Le 1.2 L PureTech a longtemps été l’un des moteurs les plus répandus sur le marché européen, équipant de nombreux modèles du groupe Stellantis. Après plusieurs années marquées par des critiques sur sa fiabilité, une nouvelle page semble enfin s’ouvrir.
Avec l’arrivée d’un nouveau bloc Turbo 100, la marque au Lion présente une grosse évolution de son trois cylindres, destinée notamment aux Peugeot 208, 2008 mais aussi à d’autres modèles citadins du groupe. L’objectif étant de proposer une motorisation aussi fiable que performante et de revenir sur le devant de la scène.
Turbo 100, le PureTech c’est fini
Le Turbo 100 est une évolution majeure du précédent moteur essence trois cylindres 1,2 litre. Fort de 101 chevaux et d’un couple de 205 Nm dès 1 750 tr/min, il promet des reprises dynamiques et un confort de conduite optimal, que ce soit en ville ou sur route.
Ce moteur intègre 70 % de nouveaux composants, dont un bloc-cylindres inédit, un système d’injection revu à 350 bar, ou encore un turbocompresseur corrigé. La réponse à bas régime, elle aussi, a été améliorée, garantissant des accélérations plus franches et une conduite plus souple. De plus, la combustion est optimisée grâce au cycle Miller et à un taux de compression plus élevé, permettant ainsi de réduire les consommations et les émissions de CO₂.
L’un des changements majeurs concerne la distribution, qui a beaucoup fait couler d’encre par le passé.
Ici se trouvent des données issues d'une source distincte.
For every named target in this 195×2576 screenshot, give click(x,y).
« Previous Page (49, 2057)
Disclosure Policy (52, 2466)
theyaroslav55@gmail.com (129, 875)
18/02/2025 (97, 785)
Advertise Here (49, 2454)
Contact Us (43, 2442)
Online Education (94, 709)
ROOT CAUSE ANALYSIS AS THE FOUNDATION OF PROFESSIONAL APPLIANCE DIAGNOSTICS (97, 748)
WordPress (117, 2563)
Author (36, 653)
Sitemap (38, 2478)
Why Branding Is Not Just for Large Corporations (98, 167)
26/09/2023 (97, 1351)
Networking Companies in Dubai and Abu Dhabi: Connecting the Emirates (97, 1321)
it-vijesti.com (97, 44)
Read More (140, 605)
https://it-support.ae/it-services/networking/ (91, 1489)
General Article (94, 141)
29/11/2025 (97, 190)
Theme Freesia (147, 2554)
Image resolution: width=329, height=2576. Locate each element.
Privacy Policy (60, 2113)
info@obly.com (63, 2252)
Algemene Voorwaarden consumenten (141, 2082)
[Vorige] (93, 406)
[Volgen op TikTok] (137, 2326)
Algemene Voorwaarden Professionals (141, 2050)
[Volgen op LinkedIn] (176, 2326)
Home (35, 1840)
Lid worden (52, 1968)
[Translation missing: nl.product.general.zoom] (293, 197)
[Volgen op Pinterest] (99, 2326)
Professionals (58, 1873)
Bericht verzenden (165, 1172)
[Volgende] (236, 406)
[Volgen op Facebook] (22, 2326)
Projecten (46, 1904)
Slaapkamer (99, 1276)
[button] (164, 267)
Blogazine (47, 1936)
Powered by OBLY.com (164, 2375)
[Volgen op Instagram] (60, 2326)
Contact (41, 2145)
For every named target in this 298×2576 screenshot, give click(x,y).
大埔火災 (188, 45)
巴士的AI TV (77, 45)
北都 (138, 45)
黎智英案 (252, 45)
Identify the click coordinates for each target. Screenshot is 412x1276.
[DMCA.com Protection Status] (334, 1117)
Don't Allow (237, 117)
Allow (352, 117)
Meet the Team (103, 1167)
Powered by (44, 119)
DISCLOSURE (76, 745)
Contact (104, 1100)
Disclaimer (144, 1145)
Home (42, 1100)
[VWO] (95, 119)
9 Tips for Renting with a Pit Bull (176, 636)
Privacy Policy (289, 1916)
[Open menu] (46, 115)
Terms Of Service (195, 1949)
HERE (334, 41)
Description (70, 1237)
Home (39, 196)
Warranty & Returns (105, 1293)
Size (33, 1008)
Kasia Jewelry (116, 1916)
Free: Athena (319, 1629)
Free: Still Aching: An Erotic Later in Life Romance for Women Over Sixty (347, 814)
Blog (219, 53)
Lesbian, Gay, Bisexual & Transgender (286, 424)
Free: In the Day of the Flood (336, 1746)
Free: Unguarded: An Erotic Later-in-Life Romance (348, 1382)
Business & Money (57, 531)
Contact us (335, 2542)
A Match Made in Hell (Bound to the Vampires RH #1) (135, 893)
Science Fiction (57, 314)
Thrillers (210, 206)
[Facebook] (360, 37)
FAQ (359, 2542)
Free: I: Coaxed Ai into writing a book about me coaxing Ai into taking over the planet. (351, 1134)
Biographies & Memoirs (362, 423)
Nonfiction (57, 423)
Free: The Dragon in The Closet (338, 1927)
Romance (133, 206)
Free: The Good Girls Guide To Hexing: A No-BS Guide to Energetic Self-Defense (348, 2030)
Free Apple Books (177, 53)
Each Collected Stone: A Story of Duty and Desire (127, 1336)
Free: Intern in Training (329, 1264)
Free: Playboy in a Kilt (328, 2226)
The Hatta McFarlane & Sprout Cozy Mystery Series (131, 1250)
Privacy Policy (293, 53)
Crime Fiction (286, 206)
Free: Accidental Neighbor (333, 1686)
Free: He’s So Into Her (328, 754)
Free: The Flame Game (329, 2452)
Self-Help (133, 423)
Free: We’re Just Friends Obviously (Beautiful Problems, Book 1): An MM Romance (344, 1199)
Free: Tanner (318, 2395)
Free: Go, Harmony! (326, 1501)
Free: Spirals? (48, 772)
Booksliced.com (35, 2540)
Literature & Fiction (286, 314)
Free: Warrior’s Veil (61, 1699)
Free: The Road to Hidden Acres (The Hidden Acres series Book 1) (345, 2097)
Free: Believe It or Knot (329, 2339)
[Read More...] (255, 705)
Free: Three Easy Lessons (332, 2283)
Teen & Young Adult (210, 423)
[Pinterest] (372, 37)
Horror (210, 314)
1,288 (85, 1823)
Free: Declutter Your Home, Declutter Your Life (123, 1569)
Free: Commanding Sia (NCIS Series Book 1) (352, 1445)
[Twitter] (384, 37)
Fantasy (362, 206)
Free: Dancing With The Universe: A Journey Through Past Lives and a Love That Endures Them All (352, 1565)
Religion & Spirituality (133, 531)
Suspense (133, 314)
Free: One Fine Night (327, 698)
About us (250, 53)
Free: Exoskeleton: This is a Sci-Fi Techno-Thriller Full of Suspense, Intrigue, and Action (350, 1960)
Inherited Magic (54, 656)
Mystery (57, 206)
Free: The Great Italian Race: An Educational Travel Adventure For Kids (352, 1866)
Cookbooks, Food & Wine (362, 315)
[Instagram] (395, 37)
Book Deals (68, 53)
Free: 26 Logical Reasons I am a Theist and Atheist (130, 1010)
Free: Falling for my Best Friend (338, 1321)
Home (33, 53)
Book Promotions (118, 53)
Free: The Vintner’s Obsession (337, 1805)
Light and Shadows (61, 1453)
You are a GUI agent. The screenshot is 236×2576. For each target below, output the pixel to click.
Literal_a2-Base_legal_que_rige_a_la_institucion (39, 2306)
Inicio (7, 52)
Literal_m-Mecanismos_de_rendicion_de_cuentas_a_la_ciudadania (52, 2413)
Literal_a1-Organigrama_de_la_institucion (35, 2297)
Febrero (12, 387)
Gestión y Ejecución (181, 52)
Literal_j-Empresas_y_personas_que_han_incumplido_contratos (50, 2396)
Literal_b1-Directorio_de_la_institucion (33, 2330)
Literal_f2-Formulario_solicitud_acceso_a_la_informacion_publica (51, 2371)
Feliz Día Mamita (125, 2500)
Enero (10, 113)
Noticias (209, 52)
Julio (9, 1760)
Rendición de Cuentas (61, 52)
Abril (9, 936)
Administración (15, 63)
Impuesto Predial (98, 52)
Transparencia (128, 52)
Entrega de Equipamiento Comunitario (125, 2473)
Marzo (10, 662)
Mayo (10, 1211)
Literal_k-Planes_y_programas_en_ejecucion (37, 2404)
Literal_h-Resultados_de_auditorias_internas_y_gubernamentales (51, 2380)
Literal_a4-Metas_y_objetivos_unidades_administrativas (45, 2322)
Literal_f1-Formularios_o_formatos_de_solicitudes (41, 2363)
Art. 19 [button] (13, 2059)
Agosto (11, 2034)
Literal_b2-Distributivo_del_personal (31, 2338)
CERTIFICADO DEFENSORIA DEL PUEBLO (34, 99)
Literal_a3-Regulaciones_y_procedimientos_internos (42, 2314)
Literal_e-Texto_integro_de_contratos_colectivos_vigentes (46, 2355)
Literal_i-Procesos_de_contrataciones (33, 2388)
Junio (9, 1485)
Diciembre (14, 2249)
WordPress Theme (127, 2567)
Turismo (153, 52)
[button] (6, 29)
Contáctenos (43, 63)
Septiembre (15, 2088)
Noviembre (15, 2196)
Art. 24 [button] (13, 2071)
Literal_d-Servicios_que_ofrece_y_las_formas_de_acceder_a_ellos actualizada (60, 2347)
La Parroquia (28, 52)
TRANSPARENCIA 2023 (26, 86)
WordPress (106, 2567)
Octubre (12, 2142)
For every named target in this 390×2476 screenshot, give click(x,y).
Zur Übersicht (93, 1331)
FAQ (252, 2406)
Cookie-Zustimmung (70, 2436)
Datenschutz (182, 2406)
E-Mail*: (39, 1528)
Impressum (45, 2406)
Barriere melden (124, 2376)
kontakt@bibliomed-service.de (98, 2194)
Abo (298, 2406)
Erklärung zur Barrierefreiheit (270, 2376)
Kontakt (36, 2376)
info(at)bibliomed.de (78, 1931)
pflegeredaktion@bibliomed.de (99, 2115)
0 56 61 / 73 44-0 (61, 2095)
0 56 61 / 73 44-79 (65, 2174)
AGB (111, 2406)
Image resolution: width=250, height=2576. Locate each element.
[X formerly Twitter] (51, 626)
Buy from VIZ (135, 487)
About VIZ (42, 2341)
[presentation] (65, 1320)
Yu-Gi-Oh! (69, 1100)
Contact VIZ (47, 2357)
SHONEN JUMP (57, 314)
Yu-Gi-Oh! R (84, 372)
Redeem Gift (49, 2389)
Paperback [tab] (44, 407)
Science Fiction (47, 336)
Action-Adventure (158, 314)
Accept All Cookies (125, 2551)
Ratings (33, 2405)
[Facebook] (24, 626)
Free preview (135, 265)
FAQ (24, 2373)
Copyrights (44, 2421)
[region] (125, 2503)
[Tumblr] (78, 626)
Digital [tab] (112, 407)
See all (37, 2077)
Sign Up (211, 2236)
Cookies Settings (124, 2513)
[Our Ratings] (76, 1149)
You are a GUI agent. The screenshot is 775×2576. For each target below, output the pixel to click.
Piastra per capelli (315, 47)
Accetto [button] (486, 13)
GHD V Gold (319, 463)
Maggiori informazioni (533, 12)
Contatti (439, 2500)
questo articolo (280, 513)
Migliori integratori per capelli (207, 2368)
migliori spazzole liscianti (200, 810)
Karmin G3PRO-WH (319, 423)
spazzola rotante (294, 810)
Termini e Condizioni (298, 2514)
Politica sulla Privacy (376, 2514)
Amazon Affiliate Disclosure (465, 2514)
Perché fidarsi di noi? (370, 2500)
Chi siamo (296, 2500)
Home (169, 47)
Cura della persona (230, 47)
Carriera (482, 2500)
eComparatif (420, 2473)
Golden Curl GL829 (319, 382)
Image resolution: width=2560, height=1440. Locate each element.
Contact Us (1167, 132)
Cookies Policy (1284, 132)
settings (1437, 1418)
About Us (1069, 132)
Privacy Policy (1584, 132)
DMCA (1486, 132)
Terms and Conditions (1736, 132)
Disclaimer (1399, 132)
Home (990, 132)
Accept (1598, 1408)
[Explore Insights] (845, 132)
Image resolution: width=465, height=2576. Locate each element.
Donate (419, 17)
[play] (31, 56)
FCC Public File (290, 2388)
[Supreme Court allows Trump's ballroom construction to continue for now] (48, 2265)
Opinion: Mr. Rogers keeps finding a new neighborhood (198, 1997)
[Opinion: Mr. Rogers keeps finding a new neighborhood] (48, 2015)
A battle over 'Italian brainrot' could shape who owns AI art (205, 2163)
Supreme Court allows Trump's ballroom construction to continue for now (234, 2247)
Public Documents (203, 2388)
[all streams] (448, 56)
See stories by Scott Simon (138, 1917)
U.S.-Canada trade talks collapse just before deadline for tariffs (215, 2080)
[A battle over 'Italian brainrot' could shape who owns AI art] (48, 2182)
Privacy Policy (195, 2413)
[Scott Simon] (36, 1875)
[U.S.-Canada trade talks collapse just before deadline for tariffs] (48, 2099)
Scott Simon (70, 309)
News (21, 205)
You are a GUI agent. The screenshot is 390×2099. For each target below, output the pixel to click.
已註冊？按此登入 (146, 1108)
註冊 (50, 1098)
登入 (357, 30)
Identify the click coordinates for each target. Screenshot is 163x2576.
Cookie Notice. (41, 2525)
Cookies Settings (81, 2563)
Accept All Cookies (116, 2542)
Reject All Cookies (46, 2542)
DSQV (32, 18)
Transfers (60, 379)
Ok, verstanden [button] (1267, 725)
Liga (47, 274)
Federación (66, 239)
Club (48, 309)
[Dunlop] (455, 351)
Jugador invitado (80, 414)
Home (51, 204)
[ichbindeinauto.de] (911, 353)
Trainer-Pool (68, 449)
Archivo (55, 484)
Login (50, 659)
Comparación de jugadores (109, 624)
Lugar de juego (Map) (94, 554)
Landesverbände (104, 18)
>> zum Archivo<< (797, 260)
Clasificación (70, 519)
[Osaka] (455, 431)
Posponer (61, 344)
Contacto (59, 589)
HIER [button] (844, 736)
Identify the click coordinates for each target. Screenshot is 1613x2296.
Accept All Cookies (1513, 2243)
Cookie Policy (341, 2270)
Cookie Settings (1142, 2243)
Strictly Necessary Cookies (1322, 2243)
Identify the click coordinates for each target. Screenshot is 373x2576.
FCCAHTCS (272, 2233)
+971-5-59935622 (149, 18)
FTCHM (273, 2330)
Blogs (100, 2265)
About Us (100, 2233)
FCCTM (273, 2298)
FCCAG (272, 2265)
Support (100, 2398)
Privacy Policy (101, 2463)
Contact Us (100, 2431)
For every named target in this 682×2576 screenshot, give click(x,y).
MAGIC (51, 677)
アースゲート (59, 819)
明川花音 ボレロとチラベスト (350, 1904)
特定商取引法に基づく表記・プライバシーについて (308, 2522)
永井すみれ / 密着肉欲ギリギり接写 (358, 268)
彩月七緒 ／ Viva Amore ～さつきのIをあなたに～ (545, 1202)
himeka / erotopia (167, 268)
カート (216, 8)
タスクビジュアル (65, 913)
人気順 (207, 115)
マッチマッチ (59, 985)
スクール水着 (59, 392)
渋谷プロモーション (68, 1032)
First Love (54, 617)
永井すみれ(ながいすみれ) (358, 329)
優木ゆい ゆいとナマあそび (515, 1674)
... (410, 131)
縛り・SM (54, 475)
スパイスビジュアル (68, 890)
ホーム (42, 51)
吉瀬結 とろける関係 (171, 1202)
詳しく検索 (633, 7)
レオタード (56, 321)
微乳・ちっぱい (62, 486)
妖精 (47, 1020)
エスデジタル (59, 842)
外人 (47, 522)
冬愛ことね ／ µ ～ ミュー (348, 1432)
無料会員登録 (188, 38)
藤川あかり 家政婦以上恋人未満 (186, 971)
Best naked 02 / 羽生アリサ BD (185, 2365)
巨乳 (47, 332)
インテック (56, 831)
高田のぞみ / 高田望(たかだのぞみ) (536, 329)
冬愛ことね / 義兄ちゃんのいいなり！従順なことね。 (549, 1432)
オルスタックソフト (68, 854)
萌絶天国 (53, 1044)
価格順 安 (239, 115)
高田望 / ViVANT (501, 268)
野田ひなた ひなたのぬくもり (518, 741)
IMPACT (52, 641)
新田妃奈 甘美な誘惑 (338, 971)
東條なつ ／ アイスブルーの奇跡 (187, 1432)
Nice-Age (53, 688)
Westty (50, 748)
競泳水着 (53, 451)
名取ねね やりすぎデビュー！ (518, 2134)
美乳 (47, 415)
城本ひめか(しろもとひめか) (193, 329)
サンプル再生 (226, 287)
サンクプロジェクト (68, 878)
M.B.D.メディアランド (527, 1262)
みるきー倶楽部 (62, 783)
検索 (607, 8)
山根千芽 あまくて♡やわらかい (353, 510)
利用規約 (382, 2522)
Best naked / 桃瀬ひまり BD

En effet, ce nouveau 3 cylindres abandonne la courroie au profit d’une chaîne de distribution, bien plus fiable sur le long terme. Le bloc-moteur, les pistons et les segments ont également été repensés afin de contribuer à la robustesse et de maîtriser la consommation d’huile. Pour garantir une longévité maximale, le Turbo 100 a été soumis à 30 000 heures de tests sur bancs d’essai et a parcouru un total de 3 millions de kilomètres, dont 200 000 avec des véhicules prototypes.
Depuis son apparition en 2012 sur la première génération de 208, le 1.2 PureTech a souffert de critiques liées à sa fiabilité, notamment à la suite de problèmes de distribution et à des surconsommations d’huile. Malgré des progrès spectaculaires depuis quelques années, ce Turbo 100 aura encore fort à faire pour retrouver une place de choix sur un marché automobile de plus en plus disputé.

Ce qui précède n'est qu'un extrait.